===== RECORDS SUPPLIED =====

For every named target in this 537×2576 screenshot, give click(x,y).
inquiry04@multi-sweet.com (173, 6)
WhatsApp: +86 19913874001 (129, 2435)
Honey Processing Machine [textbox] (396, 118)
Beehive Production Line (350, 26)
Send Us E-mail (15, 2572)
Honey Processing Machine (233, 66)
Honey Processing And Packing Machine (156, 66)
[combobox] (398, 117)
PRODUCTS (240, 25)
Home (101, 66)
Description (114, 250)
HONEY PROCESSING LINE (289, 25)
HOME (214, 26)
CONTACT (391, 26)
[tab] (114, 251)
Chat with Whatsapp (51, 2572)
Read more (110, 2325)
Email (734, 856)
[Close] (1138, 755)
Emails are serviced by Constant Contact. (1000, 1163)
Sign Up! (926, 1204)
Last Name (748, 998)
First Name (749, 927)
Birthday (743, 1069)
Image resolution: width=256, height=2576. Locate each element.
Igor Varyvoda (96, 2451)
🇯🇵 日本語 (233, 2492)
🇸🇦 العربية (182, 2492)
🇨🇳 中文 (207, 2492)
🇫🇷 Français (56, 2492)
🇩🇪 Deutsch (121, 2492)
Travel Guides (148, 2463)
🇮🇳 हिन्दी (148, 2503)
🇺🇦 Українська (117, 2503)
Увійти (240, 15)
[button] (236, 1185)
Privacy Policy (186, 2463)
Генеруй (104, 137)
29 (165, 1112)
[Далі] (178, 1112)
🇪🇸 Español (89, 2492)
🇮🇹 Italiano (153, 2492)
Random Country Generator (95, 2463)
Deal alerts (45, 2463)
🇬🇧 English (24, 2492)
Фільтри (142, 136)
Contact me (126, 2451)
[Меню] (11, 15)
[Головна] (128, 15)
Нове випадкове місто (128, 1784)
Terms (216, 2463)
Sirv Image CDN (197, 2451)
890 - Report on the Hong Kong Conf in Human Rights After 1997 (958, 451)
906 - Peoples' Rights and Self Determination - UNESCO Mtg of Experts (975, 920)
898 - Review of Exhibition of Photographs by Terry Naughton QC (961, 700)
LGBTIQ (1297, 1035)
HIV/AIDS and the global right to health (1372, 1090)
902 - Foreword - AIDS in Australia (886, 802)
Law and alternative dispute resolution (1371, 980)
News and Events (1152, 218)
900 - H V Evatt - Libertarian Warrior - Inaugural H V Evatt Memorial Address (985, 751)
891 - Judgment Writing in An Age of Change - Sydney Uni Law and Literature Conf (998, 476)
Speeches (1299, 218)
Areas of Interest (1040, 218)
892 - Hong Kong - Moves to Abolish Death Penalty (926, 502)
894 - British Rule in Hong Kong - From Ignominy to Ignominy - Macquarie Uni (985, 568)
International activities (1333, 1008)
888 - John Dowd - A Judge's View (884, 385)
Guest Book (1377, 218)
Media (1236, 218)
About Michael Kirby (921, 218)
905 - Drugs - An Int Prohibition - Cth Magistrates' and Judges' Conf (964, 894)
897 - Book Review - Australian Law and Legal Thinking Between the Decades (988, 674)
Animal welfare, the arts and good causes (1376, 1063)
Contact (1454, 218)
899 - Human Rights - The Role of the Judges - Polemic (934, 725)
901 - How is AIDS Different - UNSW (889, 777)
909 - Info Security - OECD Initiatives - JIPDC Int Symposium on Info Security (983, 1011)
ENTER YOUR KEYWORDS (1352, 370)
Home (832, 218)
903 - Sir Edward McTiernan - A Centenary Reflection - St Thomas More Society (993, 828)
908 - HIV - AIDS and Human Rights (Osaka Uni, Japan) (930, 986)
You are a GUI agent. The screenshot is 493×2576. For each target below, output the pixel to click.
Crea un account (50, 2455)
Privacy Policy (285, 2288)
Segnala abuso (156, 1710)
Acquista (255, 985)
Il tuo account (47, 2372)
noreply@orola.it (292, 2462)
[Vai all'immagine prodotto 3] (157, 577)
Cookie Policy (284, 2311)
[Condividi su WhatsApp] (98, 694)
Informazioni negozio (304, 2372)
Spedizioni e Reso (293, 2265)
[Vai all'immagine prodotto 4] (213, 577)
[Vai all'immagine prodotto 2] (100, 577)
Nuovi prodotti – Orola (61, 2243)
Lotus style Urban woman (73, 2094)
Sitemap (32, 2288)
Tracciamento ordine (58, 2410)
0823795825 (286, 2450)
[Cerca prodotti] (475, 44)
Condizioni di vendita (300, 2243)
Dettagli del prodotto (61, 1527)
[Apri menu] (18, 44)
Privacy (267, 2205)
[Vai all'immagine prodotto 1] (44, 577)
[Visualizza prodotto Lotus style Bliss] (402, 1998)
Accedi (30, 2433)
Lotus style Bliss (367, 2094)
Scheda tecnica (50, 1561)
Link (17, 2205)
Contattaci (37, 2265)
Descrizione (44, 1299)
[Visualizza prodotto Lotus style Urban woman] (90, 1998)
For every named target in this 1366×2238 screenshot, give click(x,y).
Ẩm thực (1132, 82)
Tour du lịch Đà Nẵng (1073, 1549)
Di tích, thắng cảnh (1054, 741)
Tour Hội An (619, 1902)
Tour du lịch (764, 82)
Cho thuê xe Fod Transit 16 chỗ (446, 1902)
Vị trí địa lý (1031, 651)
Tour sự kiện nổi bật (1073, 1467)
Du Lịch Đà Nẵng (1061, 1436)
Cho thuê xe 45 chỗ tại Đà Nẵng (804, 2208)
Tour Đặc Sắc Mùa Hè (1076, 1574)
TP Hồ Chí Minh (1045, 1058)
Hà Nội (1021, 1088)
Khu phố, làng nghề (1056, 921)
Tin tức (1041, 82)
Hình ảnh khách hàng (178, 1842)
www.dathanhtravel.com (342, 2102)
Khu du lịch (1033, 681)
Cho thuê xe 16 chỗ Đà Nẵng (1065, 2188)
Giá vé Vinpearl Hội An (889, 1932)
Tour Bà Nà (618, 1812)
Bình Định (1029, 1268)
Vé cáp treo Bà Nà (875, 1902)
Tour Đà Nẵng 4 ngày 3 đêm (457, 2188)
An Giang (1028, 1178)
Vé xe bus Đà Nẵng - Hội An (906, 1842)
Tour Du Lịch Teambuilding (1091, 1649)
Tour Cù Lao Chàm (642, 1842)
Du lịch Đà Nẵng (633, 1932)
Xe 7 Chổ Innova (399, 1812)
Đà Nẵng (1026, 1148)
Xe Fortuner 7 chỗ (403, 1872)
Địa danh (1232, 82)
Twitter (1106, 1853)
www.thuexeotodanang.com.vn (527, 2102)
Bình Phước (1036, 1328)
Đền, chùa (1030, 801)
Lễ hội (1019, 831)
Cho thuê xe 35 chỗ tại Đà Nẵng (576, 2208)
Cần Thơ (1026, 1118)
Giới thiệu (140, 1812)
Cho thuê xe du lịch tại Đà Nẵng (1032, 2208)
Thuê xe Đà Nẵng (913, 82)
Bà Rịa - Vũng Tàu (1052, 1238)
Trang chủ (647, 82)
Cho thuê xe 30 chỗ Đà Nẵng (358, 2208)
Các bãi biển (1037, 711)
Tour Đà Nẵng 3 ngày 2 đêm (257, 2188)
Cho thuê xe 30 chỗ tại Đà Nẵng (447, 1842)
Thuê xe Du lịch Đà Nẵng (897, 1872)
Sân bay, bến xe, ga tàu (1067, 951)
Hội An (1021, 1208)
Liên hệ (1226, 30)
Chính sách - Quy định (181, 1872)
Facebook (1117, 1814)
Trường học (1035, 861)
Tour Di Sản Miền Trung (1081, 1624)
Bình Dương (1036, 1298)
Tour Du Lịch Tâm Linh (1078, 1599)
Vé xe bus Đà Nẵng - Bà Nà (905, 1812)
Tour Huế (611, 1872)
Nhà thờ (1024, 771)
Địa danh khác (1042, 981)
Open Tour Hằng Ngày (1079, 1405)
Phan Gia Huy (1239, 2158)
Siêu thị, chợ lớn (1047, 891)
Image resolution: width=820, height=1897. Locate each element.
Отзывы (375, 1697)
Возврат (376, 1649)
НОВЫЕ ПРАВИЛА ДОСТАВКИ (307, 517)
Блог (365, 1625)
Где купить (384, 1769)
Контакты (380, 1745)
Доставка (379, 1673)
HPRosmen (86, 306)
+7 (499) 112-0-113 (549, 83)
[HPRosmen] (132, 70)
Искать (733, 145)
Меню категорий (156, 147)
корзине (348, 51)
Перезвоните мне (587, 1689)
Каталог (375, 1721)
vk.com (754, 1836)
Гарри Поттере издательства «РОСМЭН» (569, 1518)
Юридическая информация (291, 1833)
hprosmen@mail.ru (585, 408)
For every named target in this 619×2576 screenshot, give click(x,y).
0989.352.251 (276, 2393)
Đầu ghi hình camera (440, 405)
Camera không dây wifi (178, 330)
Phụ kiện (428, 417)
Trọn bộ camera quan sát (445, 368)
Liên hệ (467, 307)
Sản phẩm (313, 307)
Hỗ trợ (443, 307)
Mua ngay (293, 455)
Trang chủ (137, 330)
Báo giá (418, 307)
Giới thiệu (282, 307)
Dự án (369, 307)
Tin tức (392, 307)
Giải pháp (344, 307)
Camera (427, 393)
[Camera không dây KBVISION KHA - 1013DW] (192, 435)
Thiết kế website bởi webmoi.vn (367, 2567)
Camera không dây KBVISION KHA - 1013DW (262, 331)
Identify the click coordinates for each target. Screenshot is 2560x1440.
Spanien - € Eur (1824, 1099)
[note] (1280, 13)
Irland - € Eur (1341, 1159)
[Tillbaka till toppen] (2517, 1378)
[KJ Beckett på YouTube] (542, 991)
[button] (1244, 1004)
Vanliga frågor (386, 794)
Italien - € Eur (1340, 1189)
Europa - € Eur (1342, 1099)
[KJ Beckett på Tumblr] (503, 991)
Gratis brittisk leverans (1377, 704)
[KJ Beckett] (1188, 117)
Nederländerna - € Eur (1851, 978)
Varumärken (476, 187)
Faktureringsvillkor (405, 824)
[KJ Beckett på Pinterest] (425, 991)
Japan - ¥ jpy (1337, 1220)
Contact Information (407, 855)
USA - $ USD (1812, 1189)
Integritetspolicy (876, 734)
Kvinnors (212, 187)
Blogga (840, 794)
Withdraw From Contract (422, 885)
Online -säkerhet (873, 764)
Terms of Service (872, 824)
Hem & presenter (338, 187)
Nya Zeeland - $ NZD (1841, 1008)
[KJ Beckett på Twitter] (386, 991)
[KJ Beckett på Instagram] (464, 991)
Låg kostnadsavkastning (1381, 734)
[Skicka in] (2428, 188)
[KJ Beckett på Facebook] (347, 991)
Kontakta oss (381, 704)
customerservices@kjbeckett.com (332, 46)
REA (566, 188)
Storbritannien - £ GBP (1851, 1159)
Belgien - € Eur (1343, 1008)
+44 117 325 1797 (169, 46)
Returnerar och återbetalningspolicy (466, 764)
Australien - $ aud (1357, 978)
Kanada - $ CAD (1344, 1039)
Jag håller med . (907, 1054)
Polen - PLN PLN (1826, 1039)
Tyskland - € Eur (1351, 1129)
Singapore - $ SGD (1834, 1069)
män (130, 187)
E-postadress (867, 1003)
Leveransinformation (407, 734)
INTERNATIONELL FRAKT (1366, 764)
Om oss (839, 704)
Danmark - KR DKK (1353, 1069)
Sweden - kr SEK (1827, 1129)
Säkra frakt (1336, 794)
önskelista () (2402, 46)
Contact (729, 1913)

=====

Your task is to retype the entries verbatim, starting with the line that holds "Speeches (1299, 218)" and stopping after the line that holds "Animal welfare, the".

Speeches (1299, 218)
Areas of Interest (1040, 218)
892 - Hong Kong - Moves to Abolish Death Penalty (926, 502)
894 - British Rule in Hong Kong - From Ignominy to Ignominy - Macquarie Uni (985, 568)
International activities (1333, 1008)
888 - John Dowd - A Judge's View (884, 385)
Guest Book (1377, 218)
Media (1236, 218)
About Michael Kirby (921, 218)
905 - Drugs - An Int Prohibition - Cth Magistrates' and Judges' Conf (964, 894)
897 - Book Review - Australian Law and Legal Thinking Between the Decades (988, 674)
Animal welfare, the arts and good causes (1376, 1063)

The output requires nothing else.